Not so with Marcia. She was waiting for me in the anteroom, bursting with questions, regrets, and anger against the King which she barely smothered into discretion. I reassured her as best I could, swore several times on every god in every shrine and hollow hill in Britain that I would do my utmost to get possession of the child and keep him safe, but when she started to ask me for spells for protection in childbed, and to talk of wet-nurses, I left her talking, and made for the door.
Forgetting herself in her agitation, she followed me and grabbed my sleeve. “And did I tell you? The King says she must have his own physician, a man he can trust to put the right stories about afterwards, and say nothing about where the poor mite goes for fostering. As if it wasn't more important that my lady should be properly looked after! Give any doctor enough gold, and he'd swear his own mother's life away, everybody knows that.”
“Certainly,” I said gravely. “But I know Gandar well, and there's no one better. The Queen will be in good hands.”
“But an army doctor! What can he know about childbirth?”

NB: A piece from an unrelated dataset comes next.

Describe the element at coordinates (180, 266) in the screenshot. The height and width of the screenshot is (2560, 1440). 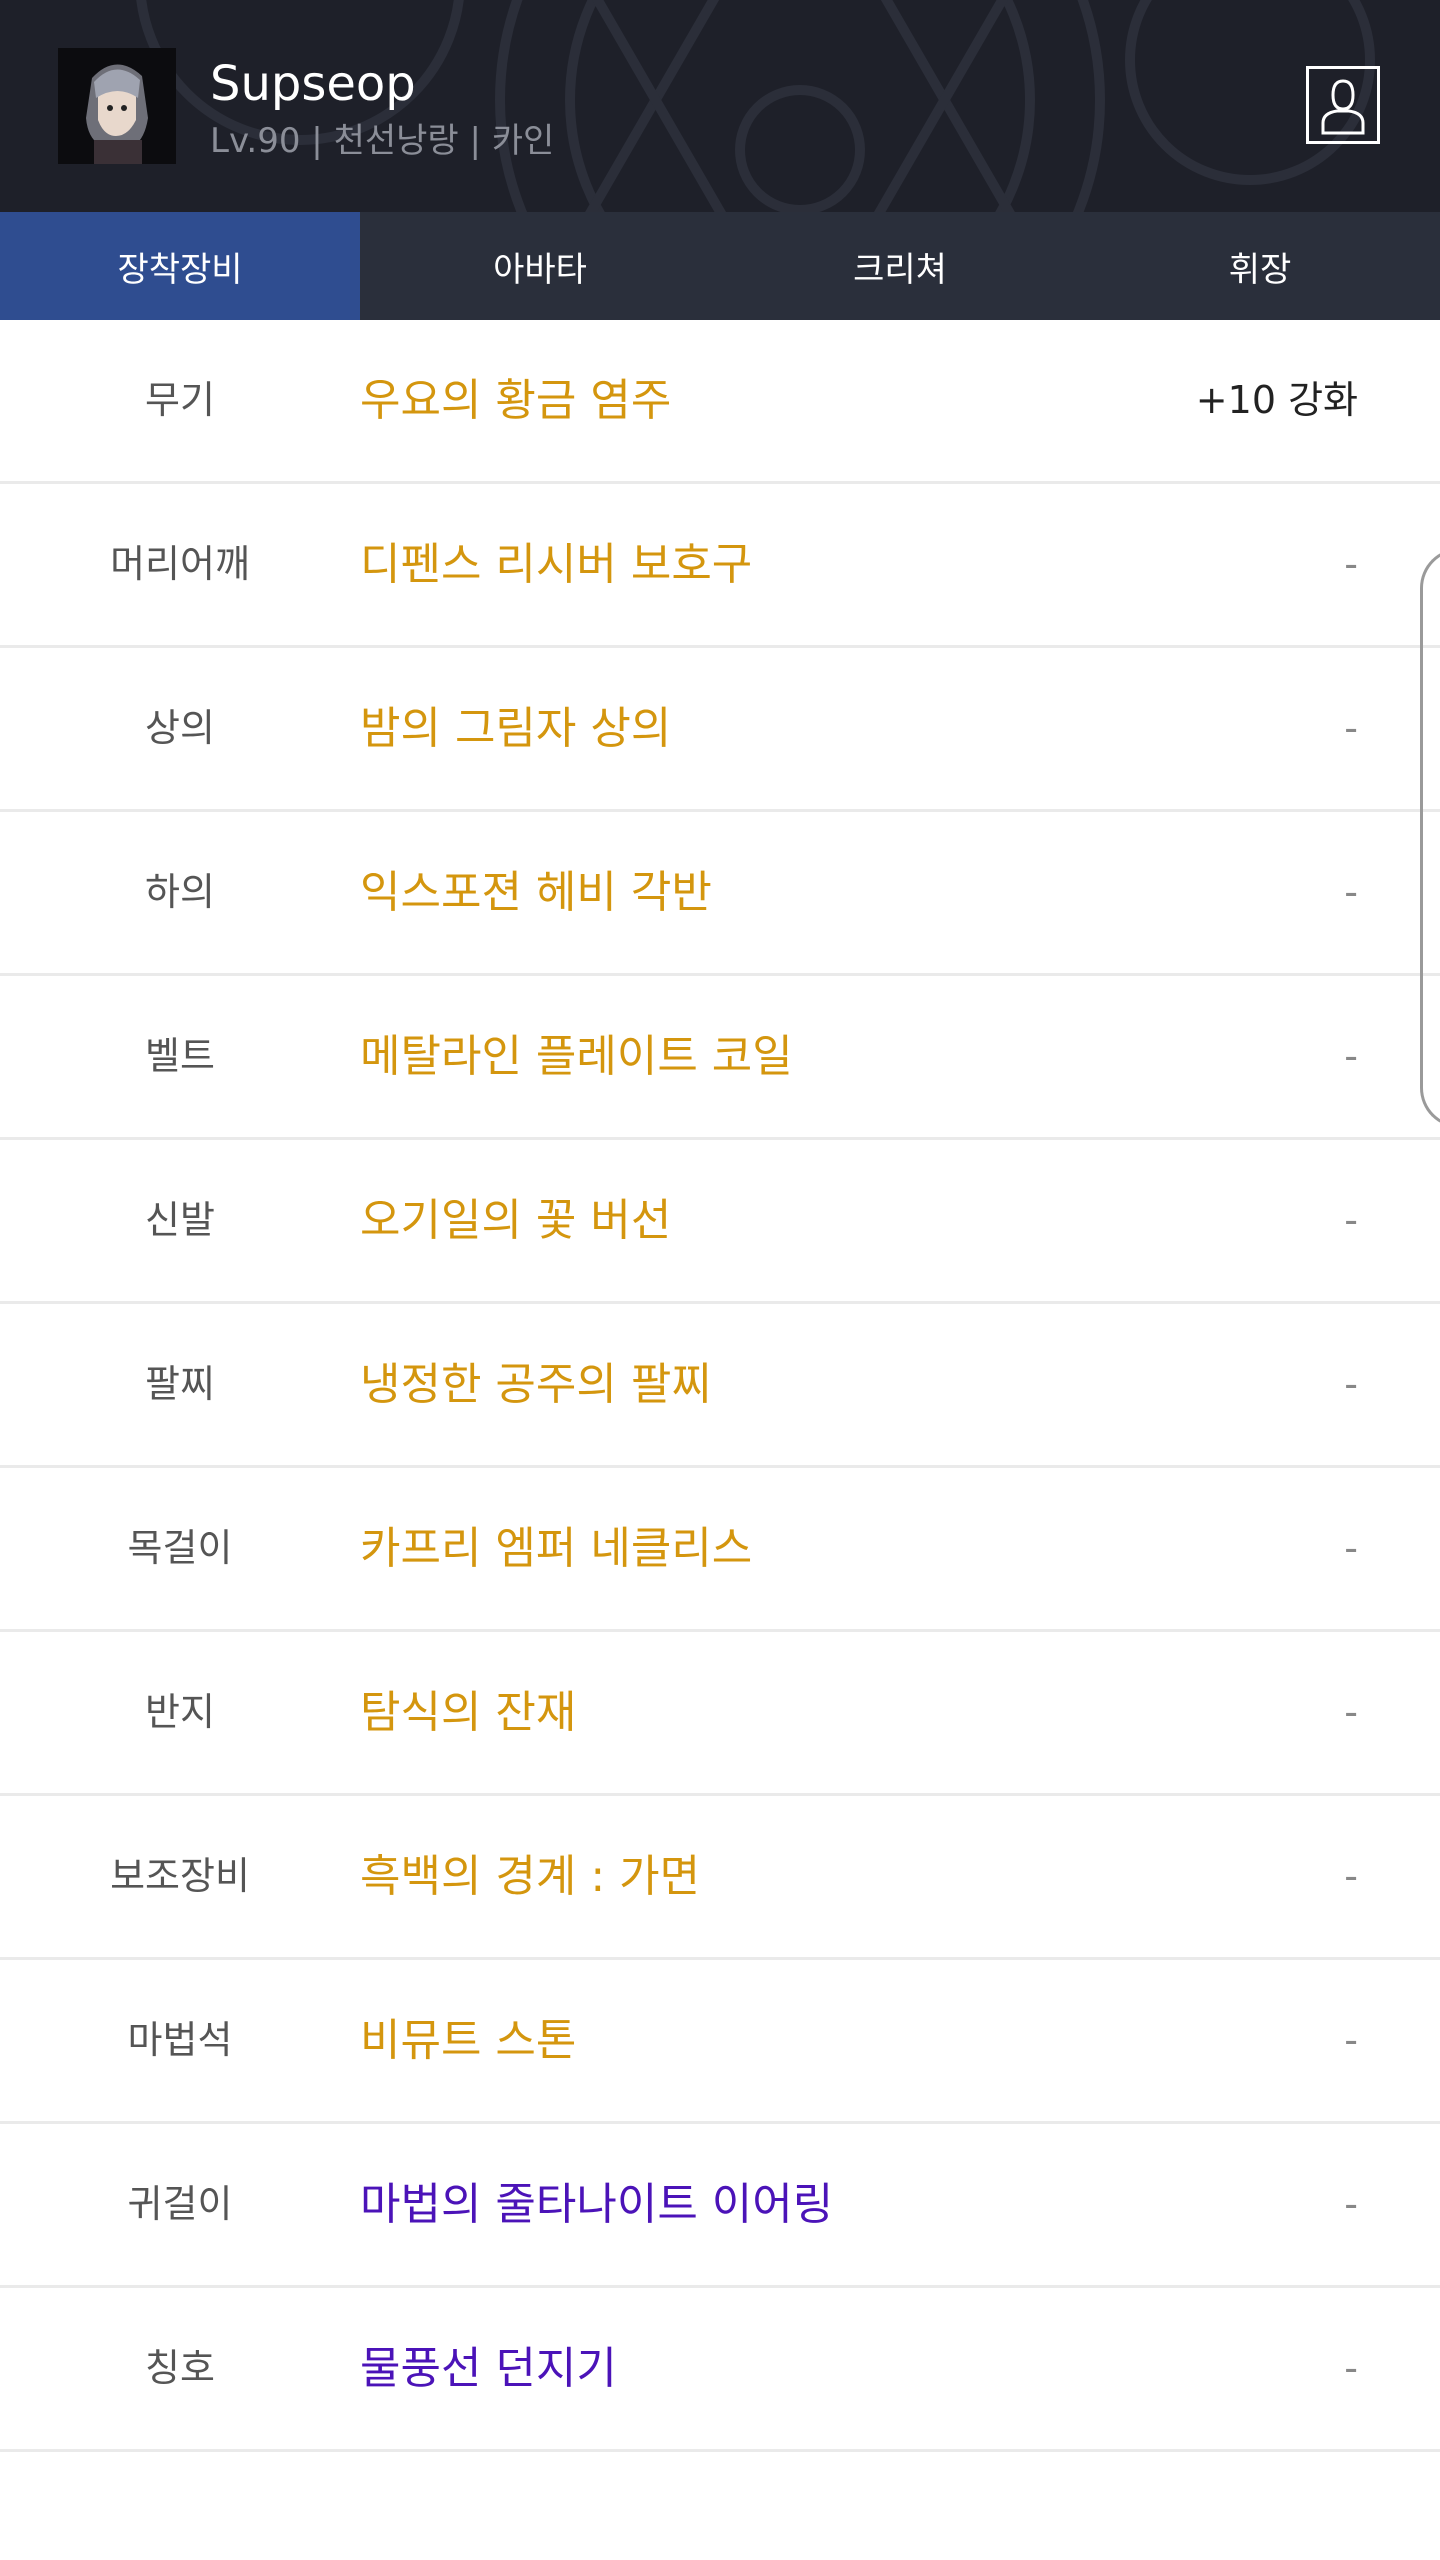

I laughed. “He served with my father's army in Brittany for a long time. Where there are fighting men, there are also their women. My father had a standing army in Brittany of fifteen thousand men, encamped. Believe me, Gandar has had plenty of experience.”
With that she had to be content. She was talking again about wet-nurses when I left her.
She came to the inn that night, cloaked and hooded, and riding straight as a man. Maeve led her to the room her family shared, drove out everyone — including Caw — who was still awake, then took Ralf in to talk to his grandmother. I was in bed before she left.
Next morning Ralf and I set out for Bryn Myrddin, with a flask or two of sloe wine to cheer us on our way. To my surprise, Ralf seemed every bit as cheerful as he had been on the way south. I wondered if, after the brief spell back in the scene of his childhood, service with me had begun to look like freedom. He had heard all the news from his grandmother; he told it me as we rode; most of it was what I had learned already from the Queen, with some court gossip added which was entertaining but hardly informative, except for the talk which was inevitably going round about Uther's rejection of the child.